A região – Capítulo II – De volta

31 Jul

As nuvens tinham encoberto a Lua tornando a noite escura, permitia voltar ao território governamental no mais perfeito anonimato, a sorte parecia ter sorrido sobre a personagem. Não havia caminho apenas direcção, a bússola a sua aliada estava perto, embora não fosse útil nesta noite sem a luz da Lua para a vislumbrar. Teria de se fiar na sua mente e nas suas pernas que já tinham percorrido o mesmo troço centenas de vezes desde o início da revolução.

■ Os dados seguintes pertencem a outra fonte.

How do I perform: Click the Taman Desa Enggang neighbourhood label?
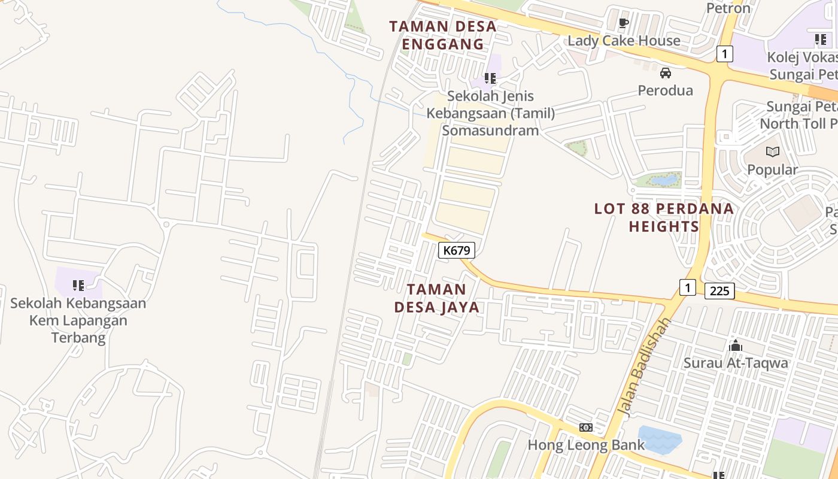(x=443, y=35)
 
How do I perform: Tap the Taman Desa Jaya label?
(x=437, y=298)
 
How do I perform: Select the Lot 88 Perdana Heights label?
(x=664, y=217)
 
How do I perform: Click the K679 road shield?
(x=457, y=250)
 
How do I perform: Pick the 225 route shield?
(x=719, y=291)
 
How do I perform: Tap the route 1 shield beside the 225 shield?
(x=688, y=287)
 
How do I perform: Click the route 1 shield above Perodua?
(x=724, y=54)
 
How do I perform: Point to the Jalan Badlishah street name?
(x=645, y=367)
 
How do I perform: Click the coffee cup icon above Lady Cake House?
(x=623, y=23)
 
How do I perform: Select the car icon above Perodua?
(x=665, y=73)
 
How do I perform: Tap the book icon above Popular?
(x=773, y=152)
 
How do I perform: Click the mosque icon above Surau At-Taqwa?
(x=736, y=345)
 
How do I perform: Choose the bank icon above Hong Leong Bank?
(x=586, y=427)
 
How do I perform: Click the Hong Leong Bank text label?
(x=586, y=445)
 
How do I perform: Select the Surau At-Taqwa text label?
(x=736, y=363)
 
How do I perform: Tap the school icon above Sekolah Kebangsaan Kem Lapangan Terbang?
(x=78, y=286)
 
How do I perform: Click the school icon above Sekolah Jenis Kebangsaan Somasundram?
(x=490, y=78)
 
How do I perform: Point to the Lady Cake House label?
(x=624, y=41)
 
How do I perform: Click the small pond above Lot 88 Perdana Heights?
(x=664, y=180)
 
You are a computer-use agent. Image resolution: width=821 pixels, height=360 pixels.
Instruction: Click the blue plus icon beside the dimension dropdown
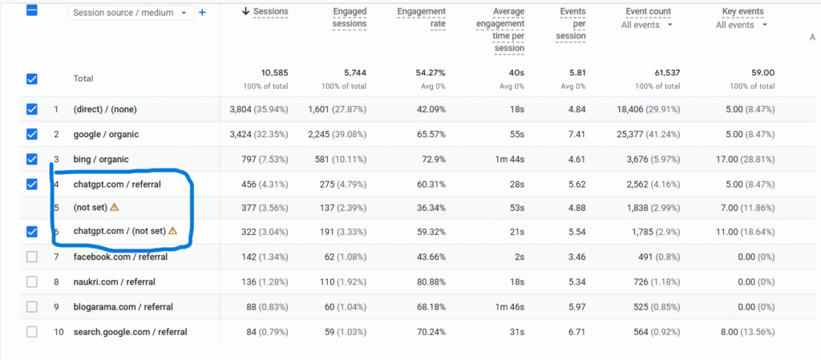[x=202, y=13]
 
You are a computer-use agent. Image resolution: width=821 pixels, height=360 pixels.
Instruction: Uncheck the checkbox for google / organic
[x=32, y=134]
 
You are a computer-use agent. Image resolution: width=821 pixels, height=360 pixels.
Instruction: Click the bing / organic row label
[x=100, y=160]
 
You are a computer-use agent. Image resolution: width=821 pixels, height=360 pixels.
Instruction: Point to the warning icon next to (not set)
[x=114, y=207]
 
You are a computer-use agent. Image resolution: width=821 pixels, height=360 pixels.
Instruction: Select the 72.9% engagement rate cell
[x=431, y=160]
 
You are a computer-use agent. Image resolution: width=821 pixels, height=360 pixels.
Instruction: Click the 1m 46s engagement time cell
[x=508, y=306]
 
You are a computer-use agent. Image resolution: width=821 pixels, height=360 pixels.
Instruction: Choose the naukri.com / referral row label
[x=114, y=281]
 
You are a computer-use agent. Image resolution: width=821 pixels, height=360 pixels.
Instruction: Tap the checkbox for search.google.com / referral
[x=32, y=331]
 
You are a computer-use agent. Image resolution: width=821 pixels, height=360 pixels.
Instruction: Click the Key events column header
[x=742, y=12]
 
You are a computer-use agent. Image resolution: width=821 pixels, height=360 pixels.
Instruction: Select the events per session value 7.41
[x=575, y=134]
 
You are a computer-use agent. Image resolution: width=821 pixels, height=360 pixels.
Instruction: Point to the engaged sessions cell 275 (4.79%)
[x=337, y=184]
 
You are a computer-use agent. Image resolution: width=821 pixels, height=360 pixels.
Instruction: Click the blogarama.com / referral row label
[x=123, y=306]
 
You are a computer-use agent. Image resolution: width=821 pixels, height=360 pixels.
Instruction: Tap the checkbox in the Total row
[x=32, y=79]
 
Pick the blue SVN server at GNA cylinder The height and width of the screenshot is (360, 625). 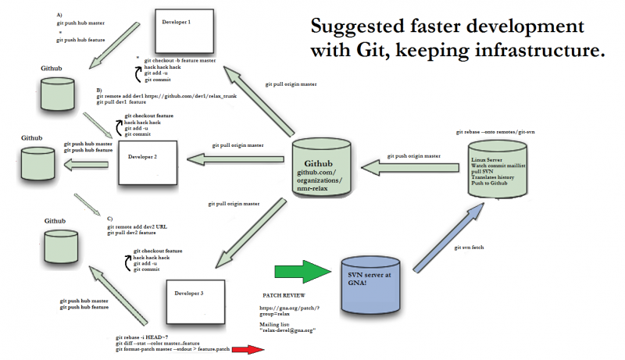click(x=373, y=286)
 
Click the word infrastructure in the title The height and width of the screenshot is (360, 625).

A fronteira não existia de um lado ou do outro era tudo igual, quem passasse num devaneio Socrático não iria saber que teria entrado em território não controlado, talvez por isso a revolução se tenha mantido como que silenciada pelo governo, na verdade poucas pessoas sabiam da existência deste País dentro do País. A personagem assim que saísse do território voltaria a misturar-se na comunidade de que era originária, mas que despreza e repudiava, o seu contributo para a revolução nunca era esquecido, nunca tinha vacilado em 15 anos de constante ida e volta. O sorriso com que entrava no seu “País”, os olhos que brilhavam quando falava dele, enganavam, enganavam toda a gente. deste lado não fazia mais nem menos que o peso morto dos invisíveis que estão em todo o lado e não estão em lago algum, por isso sabia, sabia o que ninguém sabia e sabia o que todos sabiam. Era o activo mais valioso da revolução, mas nem a revolução o sabia. A revolução já não tinha líderes, era o sistema complexo do aleatório que a definia, talvez demasiado amorfo para alguma vez resultar, no entanto continuava e continuava.

O dia roçava e já estava do lado do País, sem nunca ter saído dele.  Deste lado já a esperava fazia algumas horas.

– Demoraste mais que o previsto, que se passou? Voltaste-te a perder entre os canaviais? – Sorrindo dizia o homem sentado em cima do capô de um carro branco, enquanto fumava o seu cigarro de alecrim.

– Sabes que às vezes as piadas pagam-se caro. Certamente já tiveste dissabores pela tua engraçada boca.

– Não sei do que falas e nunca hei-de saber, chama-se a virtude dos ignorantes. Espero que estejas ansiosa por voltar ao teu mundo.

– Acabei de vir do meu mundo, apenas volto porque tenho de voltar.

– Sim, claro. Eu também – o escárnio latente nas suas palavras era óbvio. Ao contrário dela, ele não sabia esconder-se.

Nem ela própria sabia o porquê. Em 15 anos ele nunca tinha falhado em a ajudar assim como o seu escárnio pela revolução. Um homem apenas faz isto se ama alguém, mas ele não a amava e ela sabia-o. O mistério da sua filiação à revolução permanecia apenas na memória de alguém que não existia e nunca chegou a existir.

– Então estás à minha espera? Apaga essa ***** e liga o carro. – Disse enquanto fechava a porta.

– Não sabes aproveitar o que a vida tem de bom. Olha o nascer do Sol sobre as montanhas, não irás ver nada mais belo.

– Já vi demasiadas vezes o nascer do Sol, exactamente naquele ponto, assim como tu. Não só o vi mais belo, como o vi várias vezes.

Resignado e chupando as últimas nuvens de fumo do seu cigarro de alecrim, lá desceu do capô e pôs o motor a trabalhar.

– Será que algum dia iremos contentes para o nosso País?

– Sabes bem que será impossível.

Sem demora partiram em direcção à cidade-capital. Onde voltaria ao seu trabalho invisível.